*HOW TO COMPLETE THIS TASK*: Each line of the records needs to be written out exactly, with any image left out.

*MATERIAL PROVIDED*:
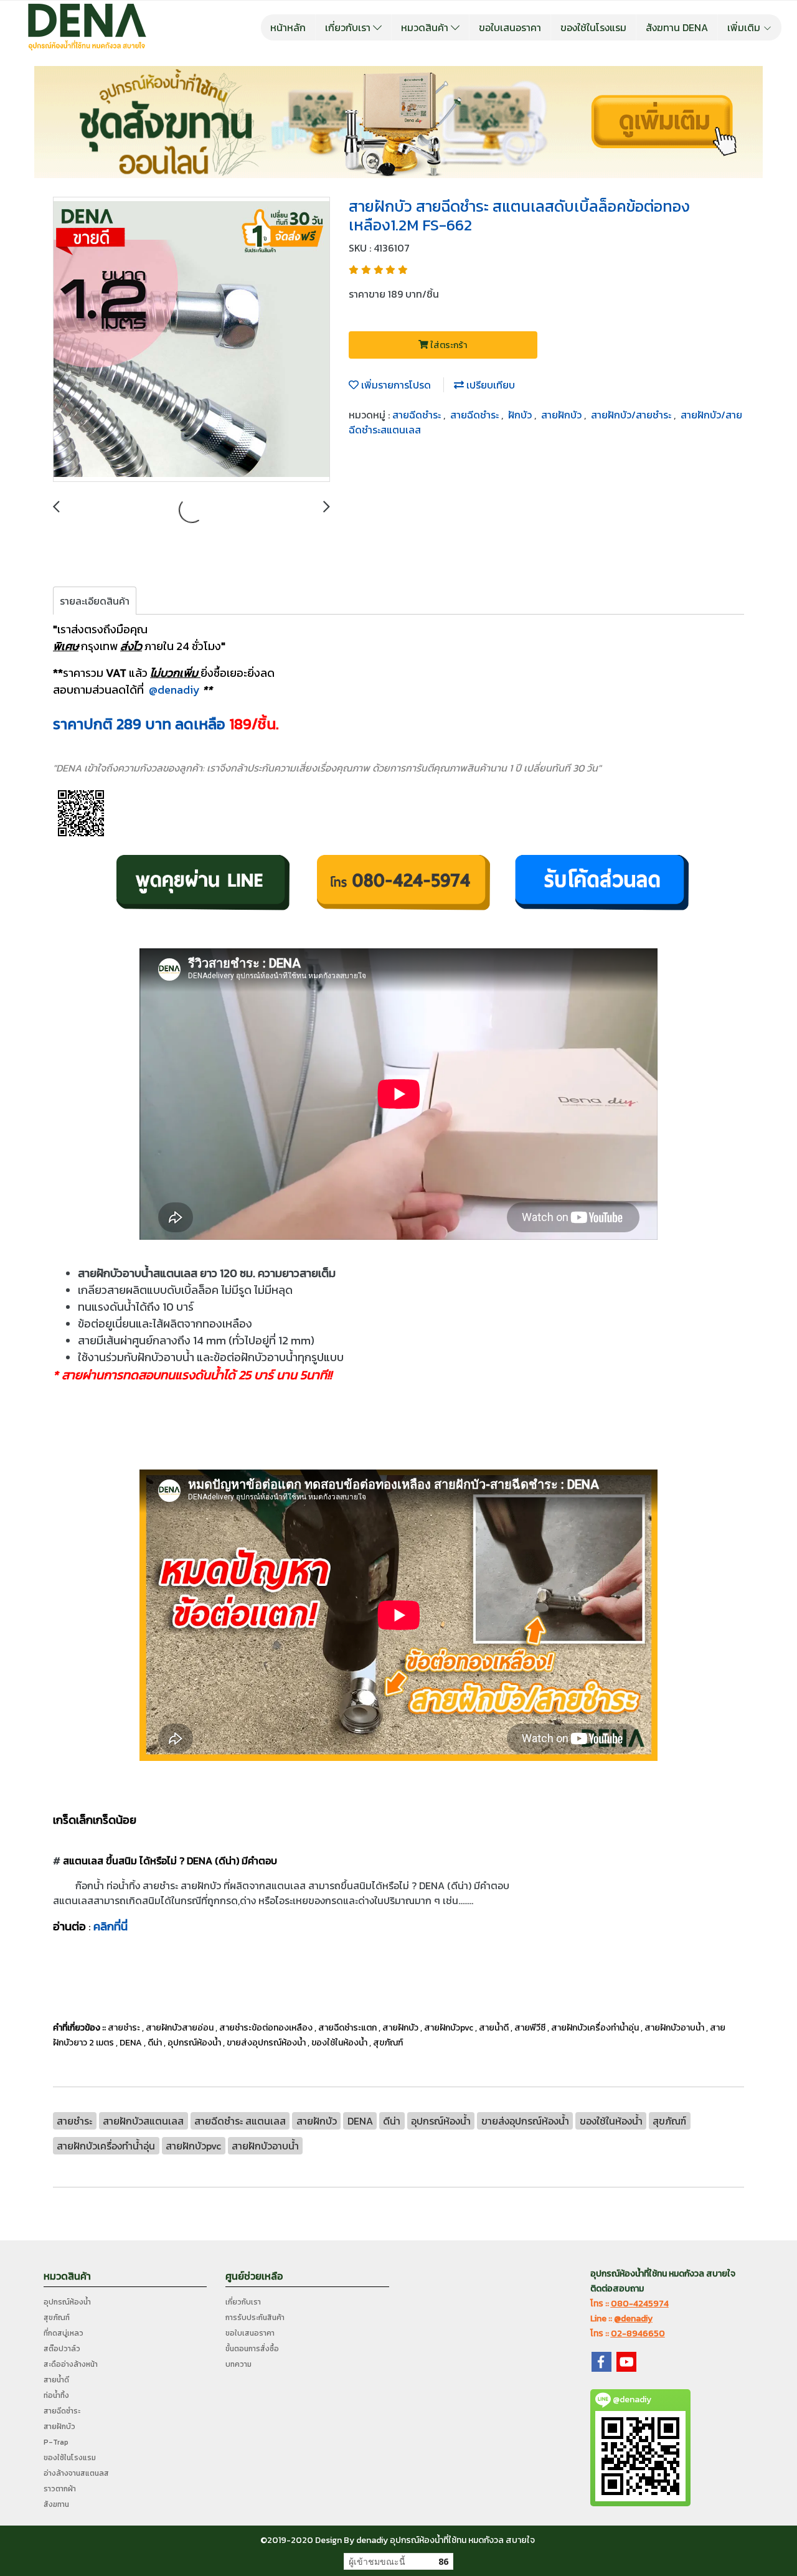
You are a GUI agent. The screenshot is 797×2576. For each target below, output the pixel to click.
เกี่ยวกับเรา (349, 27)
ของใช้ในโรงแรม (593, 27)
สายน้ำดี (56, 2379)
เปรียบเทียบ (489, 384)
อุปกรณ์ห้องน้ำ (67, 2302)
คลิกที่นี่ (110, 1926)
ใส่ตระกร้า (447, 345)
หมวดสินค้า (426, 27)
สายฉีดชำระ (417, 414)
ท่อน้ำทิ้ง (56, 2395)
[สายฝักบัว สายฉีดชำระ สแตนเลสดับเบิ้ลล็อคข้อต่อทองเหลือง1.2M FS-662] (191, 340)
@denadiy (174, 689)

*RESPONSE*:
You are a GUI agent. The screenshot is 797×2576. For each target below, output the pixel to click.
เกี่ยวกับเรา (349, 27)
ของใช้ในโรงแรม (593, 27)
สายน้ำดี (56, 2379)
เปรียบเทียบ (489, 384)
อุปกรณ์ห้องน้ำ (67, 2302)
คลิกที่นี่ (110, 1926)
ใส่ตระกร้า (447, 345)
หมวดสินค้า (426, 27)
สายฉีดชำระ (417, 414)
ท่อน้ำทิ้ง (56, 2395)
[สายฝักบัว สายฉีดชำระ สแตนเลสดับเบิ้ลล็อคข้อต่อทองเหลือง1.2M FS-662] (191, 340)
@denadiy (174, 689)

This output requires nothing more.